US 7

CT 15


The Merritt Parkway (state route 15), built in 1938, serves east-west auto traffic in Fairfield County. The US 7 freeway, first proposed in the 1950s, crosses the Merritt Parkway in Norwalk. Although the US 7 freeway might never reach Danbury as envisioned, it was extended north of the Merritt in 1992, with an incomplete interchange built.

The state plans two related improvement projects here: adding flyover ramps to complete the freeway connection at US 7, and modernizing the obsolete cloverleaf at Main Avenue (former US 7). Work was started in 2005, but halted by a U.S. District Court decision in March 2006.

Doing any major work on the Merritt Parkway requires some sensitivity, to balance traffic and safety needs against the history and scenery of the Parkway. (Similar conflicts arose over interchanges at the Route 8 and Route 25 freeways.)

The overall $98 million project was broken out into two phases. The first phase, to modernize the Main Avenue interchange and prepare for 7/15, started in April 2005. The second phase, to complete the 7/15 interchange, was originally to begin in 2007.

proposed complete US 7/CT 15 interchangeThe state's plan to add flyover ramps to the 7/15 interchange, and modify the cloverleaf at Main Ave (former US 7). From the Draft Federal Environmental Assessment, section 4(F) evaluation, Dec. 1992.


The interchange at Main Avenue (former US 7) and the Merritt Parkway was the first cloverleaf in Connecticut. It's not symmetric by any means, but does have the requisite four loop ramps. As was customary when exit numbers were assigned in the 1940s, this interchange is both exits 39 and 40 on the Parkway.

When detailed designs for the US 7 freeway first surfaced, the proposed interchange with the Merritt Parkway was a four-level stack; a design criticized by many for being out of scale with the parkway. (At the same time -- 1960s and early 1970s -- there was talk of widening the parkway to eight lanes; those interested in preserving the parkway's look were understandably wary of any large interchange proposals.)

I don't yet have details on how and when the state arrived at the interchange built in 1992. It's one half of a cloverleaf, providing full access to US 7 to and from the New York direction on the Merritt Parkway. Traffic to and from points north on the parkway must exit at Main Avenue and find their way to US 7 from there. Funding constraints might have been a reason for staging the construction in two parts.

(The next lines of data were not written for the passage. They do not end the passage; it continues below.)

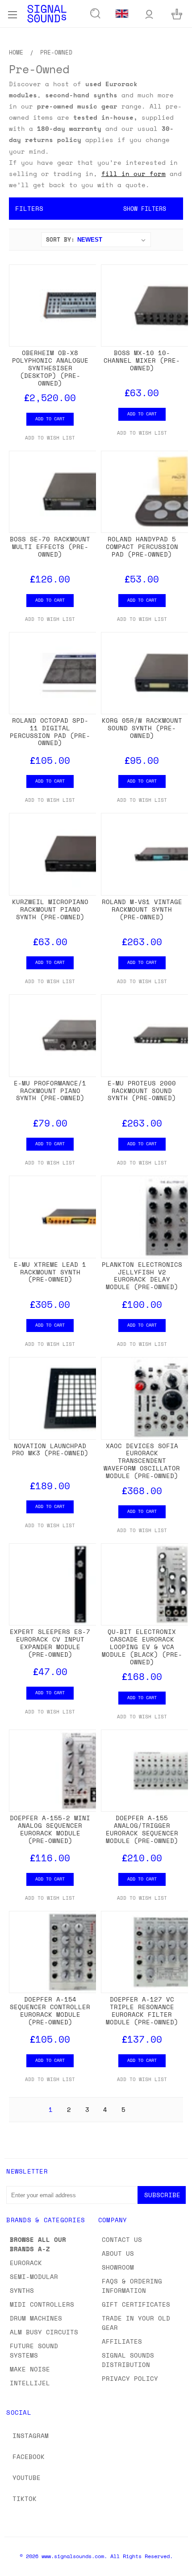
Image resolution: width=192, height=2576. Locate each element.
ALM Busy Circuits (44, 2332)
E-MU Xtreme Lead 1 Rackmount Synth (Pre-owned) (50, 1272)
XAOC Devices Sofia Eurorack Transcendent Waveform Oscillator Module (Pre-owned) (142, 1460)
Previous (14, 2567)
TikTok (25, 2498)
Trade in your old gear (136, 2322)
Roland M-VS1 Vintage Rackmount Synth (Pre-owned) (142, 909)
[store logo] (47, 13)
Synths (22, 2290)
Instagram (31, 2435)
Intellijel (30, 2383)
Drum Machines (36, 2318)
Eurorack (26, 2262)
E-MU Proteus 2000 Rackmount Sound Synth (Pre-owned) (142, 1090)
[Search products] (95, 13)
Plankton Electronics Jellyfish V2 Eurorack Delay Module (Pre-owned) (142, 1275)
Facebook (29, 2456)
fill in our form (133, 173)
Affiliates (122, 2341)
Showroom (118, 2267)
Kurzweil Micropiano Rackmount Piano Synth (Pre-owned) (50, 909)
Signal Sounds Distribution (128, 2359)
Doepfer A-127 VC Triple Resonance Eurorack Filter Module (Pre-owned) (142, 2010)
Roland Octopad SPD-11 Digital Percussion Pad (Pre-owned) (50, 731)
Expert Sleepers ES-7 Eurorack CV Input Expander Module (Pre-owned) (50, 1643)
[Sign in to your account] (149, 14)
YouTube (27, 2477)
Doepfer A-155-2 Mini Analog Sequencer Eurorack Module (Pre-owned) (50, 1829)
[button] (96, 208)
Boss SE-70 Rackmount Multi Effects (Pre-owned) (50, 546)
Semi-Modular (34, 2276)
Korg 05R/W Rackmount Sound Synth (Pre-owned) (142, 728)
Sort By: (60, 239)
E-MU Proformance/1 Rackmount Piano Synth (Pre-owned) (50, 1090)
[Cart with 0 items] (177, 14)
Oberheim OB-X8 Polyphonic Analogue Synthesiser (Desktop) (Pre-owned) (50, 367)
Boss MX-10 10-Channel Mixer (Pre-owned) (142, 360)
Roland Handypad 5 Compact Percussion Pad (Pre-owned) (142, 546)
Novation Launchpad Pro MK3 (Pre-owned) (50, 1449)
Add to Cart (50, 418)
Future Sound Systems (34, 2350)
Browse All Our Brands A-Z (38, 2244)
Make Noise (30, 2369)
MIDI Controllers (42, 2304)
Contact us (122, 2239)
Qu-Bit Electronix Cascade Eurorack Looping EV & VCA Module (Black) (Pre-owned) (142, 1646)
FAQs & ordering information (132, 2285)
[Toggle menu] (12, 13)
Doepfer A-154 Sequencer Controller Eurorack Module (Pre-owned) (50, 2010)
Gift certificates (136, 2304)
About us (118, 2253)
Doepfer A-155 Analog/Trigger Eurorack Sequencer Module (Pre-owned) (142, 1829)
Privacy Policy (130, 2378)
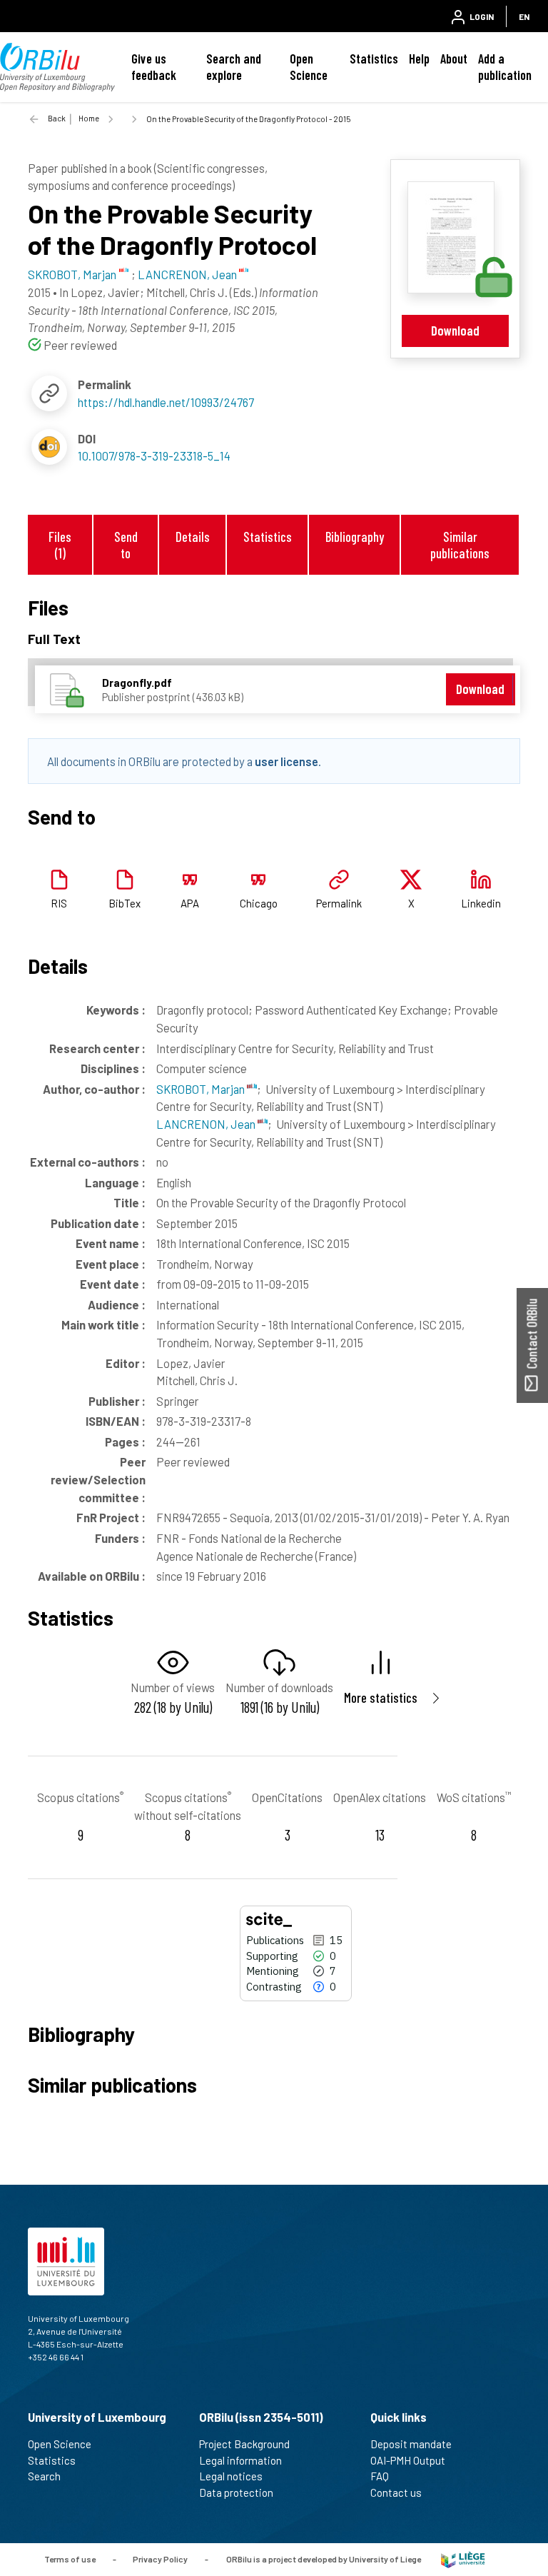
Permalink (339, 903)
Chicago (259, 903)
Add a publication (505, 67)
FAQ (379, 2476)
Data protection (236, 2492)
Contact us (396, 2492)
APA (190, 903)
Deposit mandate (411, 2443)
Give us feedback (153, 67)
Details (193, 536)
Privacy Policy (160, 2559)
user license (286, 761)
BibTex (124, 903)
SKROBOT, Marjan (201, 1089)
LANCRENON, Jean (207, 1124)
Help (419, 58)
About (453, 58)
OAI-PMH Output (407, 2460)
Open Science (309, 67)
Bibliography (354, 536)
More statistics (380, 1697)
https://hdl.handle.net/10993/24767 (166, 402)
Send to (126, 544)
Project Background (244, 2443)
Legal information (240, 2460)
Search (44, 2476)
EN (524, 16)
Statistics (374, 58)
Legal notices (231, 2476)
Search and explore (233, 67)
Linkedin (481, 903)
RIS (59, 903)
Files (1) (60, 544)
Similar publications (459, 544)
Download (455, 330)
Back (57, 118)
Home (88, 118)
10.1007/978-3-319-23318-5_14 (154, 455)
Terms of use (70, 2559)
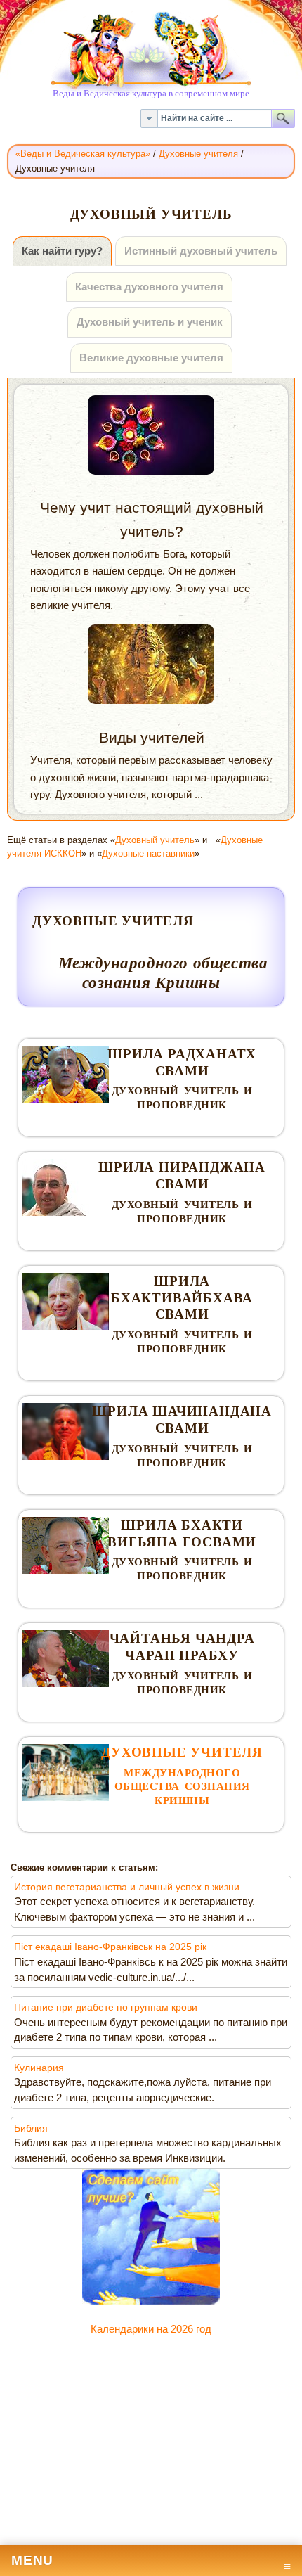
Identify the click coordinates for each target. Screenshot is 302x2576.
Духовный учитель (155, 840)
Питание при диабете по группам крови (105, 2007)
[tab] (62, 251)
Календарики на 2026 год (151, 2329)
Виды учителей (151, 737)
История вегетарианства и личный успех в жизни (126, 1887)
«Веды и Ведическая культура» (82, 153)
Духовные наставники (148, 853)
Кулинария (39, 2068)
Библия (31, 2128)
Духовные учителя (198, 153)
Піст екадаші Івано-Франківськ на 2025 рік (110, 1947)
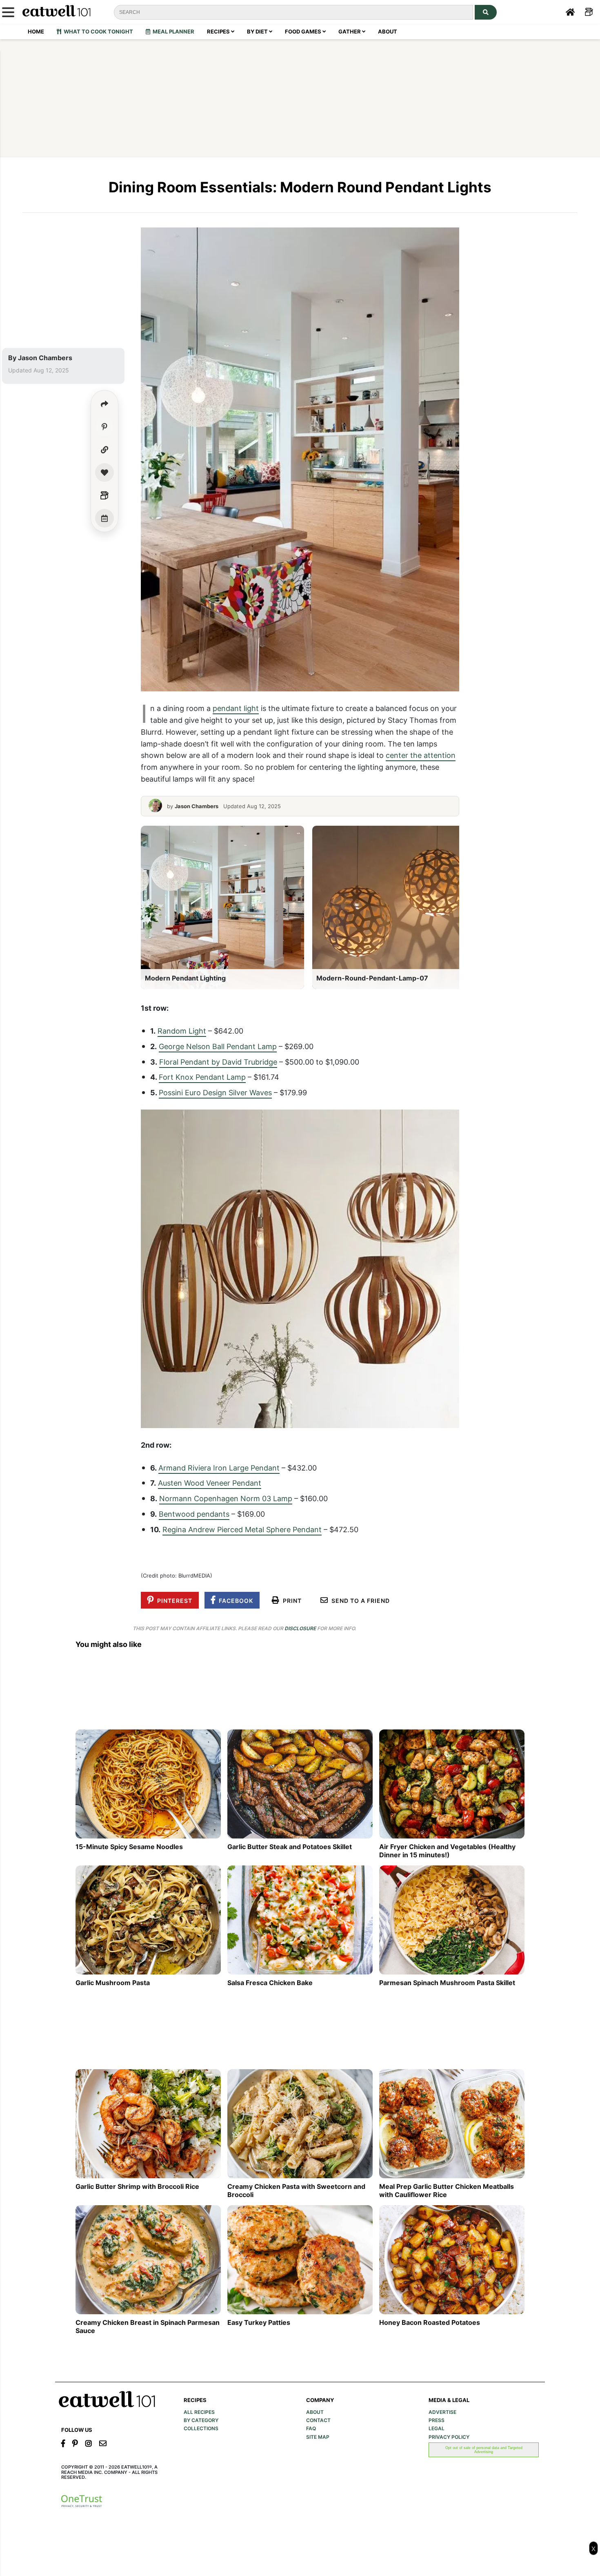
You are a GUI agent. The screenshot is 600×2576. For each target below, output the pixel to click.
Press (436, 2420)
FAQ (311, 2428)
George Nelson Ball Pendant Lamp (218, 1046)
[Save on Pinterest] (104, 426)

Completing the interchange

At the end of 1992, the state had arrived at a proposed design for the remainder of the interchange. Instead of more loop ramps, semidirectional flyovers would be used, leading to an interchange with two different characters. Slight modifications would be made to the WS and NW ramps to accommodate the flyover ramps.

The cloverleaf at Main Avenue would be dismantled and replaced with a four-ramp diamond interchange. This design provides greater safety and reflects the decreased traffic role of former US 7.

The stated benefits of the 7/15 interchange design included connectivity between the two highways, and decreased traffic and accidents on Main Avenue.

Conservancy Group: Alternative Designs

In April 2005, shortly before the first phase of construction was to begin, the Merritt Parkway Conservancy proposed alternative designs for the 7/15 interchange. Both would do away with the flyover ramps of the ConnDOT design. The group's alternatives:

The Convervancy claimed that not only was the ConnDOT design expensive and injurious to the Parkway's landscape, but parts of it were unnecessary. For example, a new ramp leading from the Merritt Parkway to US 7 north would carry motorists to a freeway that would end only a mile later.

Unless, of course, there were plans afoot to resurrect the full US 7 freeway plan, alleged some residents and advocates. ConnDOT says this is not the case; at an April 1 public hearing, a deputy commissioner said the DOT has no such plans (and it would take 20 years of paperwork to get it started.)

Supporters of the ConnDOT design accused the Conservancy of simply wanting to kill the project, noting how long it takes for a proposal to even get to the point of being ready for bid.

Amid disputes on both sides, project phase 1 of the ConnDOT design went to bid in April 2005 as scheduled.

Fair Use, and all that

Do you like the scan (above) of the proposed interchange configuration? The Route 7 Coalition does -- enough to have copied it to their website ( without permission or credit. Even the file name was unchanged. An email to their webmaster went unanswered.

Though the Coalition is fighting the good fight, using others' work without credit is gauche. Hopefully they'll do the right thing.